Convert the records from the line containing "Click the red cursor marker beside critical" through the line containing "Action: coord(381,272)", both included, into a Markdown table with the columns Row and Record line, numbering each line and omitting blank lines.

---

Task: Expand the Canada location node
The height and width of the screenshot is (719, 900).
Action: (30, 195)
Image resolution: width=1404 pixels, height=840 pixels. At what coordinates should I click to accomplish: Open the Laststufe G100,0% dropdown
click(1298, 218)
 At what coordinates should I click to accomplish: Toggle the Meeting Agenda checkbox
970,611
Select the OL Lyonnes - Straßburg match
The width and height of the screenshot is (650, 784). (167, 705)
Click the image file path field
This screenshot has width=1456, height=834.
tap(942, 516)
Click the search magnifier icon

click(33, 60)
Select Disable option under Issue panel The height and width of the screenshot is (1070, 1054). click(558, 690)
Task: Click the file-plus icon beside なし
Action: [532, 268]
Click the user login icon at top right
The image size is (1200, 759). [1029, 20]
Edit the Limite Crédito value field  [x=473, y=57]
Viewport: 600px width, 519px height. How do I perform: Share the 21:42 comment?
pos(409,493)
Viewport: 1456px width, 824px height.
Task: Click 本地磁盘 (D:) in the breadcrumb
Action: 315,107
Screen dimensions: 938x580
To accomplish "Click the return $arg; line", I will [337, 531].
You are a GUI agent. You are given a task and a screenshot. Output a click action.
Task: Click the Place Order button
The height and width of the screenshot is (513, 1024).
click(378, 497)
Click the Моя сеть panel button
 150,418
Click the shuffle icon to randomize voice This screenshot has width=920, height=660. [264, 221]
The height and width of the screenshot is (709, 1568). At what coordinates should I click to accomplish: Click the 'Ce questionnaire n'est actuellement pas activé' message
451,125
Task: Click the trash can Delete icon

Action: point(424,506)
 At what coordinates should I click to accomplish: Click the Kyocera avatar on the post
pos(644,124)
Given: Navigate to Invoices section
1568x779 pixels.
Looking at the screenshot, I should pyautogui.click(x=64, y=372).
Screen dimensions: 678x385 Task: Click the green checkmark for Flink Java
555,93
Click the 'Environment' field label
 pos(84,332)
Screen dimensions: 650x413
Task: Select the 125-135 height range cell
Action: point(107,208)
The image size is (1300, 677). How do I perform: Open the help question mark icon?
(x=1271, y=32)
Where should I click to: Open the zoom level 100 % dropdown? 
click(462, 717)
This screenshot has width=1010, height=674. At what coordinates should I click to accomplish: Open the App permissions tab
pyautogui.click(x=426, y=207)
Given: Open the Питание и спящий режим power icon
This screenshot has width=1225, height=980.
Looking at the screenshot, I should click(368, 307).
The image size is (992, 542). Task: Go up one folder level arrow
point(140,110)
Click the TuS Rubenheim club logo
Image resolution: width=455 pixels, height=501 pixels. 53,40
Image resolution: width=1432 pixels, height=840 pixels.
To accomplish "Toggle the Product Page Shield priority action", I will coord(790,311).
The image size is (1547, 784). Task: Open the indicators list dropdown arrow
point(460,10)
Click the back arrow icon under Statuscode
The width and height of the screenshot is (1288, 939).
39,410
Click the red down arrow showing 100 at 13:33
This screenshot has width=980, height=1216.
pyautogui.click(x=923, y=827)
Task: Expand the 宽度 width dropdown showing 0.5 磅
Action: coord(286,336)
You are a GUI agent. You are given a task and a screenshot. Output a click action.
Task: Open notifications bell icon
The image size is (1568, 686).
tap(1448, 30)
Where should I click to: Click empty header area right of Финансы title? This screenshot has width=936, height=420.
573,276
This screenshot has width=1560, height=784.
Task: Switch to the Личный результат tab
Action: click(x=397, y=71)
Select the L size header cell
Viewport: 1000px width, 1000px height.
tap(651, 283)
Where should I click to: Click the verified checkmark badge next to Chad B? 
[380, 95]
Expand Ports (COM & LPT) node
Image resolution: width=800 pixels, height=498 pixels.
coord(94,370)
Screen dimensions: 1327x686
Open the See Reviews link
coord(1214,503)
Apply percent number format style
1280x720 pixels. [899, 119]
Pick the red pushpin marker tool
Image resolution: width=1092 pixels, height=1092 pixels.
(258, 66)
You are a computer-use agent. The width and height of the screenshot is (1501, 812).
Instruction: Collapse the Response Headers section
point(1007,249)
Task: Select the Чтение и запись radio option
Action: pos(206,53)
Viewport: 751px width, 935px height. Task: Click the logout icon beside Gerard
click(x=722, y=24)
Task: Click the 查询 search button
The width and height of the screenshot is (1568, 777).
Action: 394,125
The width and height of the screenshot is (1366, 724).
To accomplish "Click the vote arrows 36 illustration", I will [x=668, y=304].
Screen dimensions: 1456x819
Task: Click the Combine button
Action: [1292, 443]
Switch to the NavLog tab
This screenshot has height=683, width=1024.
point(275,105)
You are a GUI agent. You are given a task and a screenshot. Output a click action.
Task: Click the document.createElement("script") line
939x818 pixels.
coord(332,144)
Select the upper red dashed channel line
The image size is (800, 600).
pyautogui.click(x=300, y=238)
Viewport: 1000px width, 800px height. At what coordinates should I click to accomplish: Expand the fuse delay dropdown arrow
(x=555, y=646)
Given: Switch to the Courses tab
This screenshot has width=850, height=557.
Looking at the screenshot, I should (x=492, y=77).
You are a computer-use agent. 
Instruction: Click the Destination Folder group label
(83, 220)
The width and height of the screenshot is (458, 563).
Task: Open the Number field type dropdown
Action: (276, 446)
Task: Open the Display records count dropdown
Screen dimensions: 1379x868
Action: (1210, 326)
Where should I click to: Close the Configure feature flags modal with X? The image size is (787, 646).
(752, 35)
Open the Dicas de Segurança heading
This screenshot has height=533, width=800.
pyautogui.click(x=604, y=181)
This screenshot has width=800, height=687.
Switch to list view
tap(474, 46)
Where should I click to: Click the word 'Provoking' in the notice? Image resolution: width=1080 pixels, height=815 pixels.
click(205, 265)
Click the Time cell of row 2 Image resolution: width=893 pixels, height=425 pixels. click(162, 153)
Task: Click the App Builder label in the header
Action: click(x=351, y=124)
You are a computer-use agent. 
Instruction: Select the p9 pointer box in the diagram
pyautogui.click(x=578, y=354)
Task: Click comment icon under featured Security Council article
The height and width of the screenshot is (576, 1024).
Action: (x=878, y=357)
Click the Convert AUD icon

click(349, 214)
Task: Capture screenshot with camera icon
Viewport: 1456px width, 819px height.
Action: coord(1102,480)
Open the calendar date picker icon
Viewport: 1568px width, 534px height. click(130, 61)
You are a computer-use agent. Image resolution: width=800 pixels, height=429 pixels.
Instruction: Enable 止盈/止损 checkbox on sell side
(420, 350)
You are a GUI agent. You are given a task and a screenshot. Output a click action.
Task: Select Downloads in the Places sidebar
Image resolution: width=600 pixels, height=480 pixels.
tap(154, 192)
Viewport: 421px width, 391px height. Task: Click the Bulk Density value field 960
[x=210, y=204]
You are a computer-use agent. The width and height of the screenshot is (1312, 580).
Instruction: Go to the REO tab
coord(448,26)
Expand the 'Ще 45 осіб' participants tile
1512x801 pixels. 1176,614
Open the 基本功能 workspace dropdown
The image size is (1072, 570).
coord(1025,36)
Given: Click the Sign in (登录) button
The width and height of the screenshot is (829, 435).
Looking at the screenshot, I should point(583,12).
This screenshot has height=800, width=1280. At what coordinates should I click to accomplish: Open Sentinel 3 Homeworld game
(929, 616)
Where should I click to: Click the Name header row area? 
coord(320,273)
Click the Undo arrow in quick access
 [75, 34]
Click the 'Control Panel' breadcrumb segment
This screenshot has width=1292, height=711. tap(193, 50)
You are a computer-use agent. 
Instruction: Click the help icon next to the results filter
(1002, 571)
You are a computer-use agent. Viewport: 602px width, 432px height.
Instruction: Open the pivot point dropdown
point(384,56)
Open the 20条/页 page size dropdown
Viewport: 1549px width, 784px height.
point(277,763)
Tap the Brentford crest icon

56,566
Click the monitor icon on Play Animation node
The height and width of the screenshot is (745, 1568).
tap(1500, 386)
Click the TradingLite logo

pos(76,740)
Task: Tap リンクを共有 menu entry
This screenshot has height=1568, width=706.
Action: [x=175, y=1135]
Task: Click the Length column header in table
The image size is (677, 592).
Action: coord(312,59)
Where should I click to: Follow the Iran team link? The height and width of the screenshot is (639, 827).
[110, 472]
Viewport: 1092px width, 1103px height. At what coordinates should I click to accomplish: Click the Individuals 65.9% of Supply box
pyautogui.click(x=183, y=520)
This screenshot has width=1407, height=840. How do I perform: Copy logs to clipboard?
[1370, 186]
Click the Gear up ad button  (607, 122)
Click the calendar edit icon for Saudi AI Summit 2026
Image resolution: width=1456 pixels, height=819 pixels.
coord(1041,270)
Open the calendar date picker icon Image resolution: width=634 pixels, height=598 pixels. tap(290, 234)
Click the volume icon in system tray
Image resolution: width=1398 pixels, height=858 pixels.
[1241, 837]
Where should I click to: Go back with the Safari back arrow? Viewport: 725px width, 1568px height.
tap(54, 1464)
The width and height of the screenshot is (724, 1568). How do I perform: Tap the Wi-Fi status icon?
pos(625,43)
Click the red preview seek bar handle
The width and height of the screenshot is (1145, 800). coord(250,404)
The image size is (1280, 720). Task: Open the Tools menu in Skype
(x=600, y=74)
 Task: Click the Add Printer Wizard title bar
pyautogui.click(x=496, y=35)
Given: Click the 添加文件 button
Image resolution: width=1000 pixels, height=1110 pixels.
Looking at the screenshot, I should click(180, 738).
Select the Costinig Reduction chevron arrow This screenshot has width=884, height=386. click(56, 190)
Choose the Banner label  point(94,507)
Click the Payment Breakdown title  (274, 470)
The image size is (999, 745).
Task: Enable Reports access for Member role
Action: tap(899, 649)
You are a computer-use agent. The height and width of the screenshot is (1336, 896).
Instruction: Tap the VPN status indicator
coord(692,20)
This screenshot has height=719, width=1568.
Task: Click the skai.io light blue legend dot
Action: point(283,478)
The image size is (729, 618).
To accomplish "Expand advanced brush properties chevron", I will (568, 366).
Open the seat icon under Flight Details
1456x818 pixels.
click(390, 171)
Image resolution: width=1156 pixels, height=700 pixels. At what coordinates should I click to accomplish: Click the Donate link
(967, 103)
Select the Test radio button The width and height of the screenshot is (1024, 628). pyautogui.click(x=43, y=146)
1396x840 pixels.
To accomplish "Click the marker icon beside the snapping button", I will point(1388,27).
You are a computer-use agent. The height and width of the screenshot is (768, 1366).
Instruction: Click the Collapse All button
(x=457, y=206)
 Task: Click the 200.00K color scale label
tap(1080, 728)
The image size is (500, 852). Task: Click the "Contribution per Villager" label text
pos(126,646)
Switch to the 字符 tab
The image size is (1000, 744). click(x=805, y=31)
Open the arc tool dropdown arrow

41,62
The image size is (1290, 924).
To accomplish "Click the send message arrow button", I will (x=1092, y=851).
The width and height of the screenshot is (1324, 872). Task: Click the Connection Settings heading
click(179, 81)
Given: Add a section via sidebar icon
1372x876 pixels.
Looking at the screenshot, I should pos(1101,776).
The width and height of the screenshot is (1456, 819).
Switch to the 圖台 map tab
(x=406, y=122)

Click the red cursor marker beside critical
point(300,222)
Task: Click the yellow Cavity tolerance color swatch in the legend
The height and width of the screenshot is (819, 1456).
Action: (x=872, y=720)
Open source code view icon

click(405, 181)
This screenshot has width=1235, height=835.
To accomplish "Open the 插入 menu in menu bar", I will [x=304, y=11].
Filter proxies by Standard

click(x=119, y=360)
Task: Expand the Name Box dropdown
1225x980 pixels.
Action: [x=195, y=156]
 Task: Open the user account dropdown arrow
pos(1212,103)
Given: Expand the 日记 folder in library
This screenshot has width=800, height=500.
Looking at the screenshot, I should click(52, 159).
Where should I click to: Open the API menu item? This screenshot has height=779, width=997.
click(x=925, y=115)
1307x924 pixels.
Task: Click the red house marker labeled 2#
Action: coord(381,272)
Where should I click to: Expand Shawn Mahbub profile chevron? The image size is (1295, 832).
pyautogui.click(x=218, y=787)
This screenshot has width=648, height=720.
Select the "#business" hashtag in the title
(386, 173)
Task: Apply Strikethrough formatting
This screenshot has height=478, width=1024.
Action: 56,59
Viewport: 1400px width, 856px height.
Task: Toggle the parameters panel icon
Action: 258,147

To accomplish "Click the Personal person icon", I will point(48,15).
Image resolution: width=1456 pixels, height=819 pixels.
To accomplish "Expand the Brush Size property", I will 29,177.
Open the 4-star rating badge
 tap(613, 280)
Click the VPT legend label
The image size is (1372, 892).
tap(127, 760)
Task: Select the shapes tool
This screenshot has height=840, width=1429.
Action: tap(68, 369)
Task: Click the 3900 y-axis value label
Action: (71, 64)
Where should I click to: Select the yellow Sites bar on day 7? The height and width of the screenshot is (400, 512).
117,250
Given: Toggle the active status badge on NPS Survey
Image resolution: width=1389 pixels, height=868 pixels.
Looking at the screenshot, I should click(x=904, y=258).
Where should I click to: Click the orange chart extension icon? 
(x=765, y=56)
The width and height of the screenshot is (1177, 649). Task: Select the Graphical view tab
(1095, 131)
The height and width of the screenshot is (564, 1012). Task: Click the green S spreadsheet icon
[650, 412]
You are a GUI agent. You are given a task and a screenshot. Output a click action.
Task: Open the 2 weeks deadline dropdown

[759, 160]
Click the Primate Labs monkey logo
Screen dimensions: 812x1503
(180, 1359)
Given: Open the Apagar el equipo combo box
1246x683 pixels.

---

Task answer
| Row | Record line |
|---|---|
| 1 | Click the red cursor marker beside critical |
| 2 | point(300,222) |
| 3 | Task: Click the yellow Cavity tolerance color swatch in the legend |
| 4 | The height and width of the screenshot is (819, 1456). |
| 5 | Action: (x=872, y=720) |
| 6 | Open source code view icon |
| 7 | click(405, 181) |
| 8 | This screenshot has width=1235, height=835. |
| 9 | To accomplish "Open the 插入 menu in menu bar", I will [x=304, y=11]. |
| 10 | Filter proxies by Standard |
| 11 | click(x=119, y=360) |
| 12 | Task: Expand the Name Box dropdown |
| 13 | 1225x980 pixels. |
| 14 | Action: [x=195, y=156] |
| 15 |  Task: Open the user account dropdown arrow |
| 16 | pos(1212,103) |
| 17 | Given: Expand the 日记 folder in library |
| 18 | This screenshot has width=800, height=500. |
| 19 | Looking at the screenshot, I should click(52, 159). |
| 20 | Where should I click to: Open the API menu item? This screenshot has height=779, width=997. |
| 21 | click(x=925, y=115) |
| 22 | 1307x924 pixels. |
| 23 | Task: Click the red house marker labeled 2# |
| 24 | Action: coord(381,272) |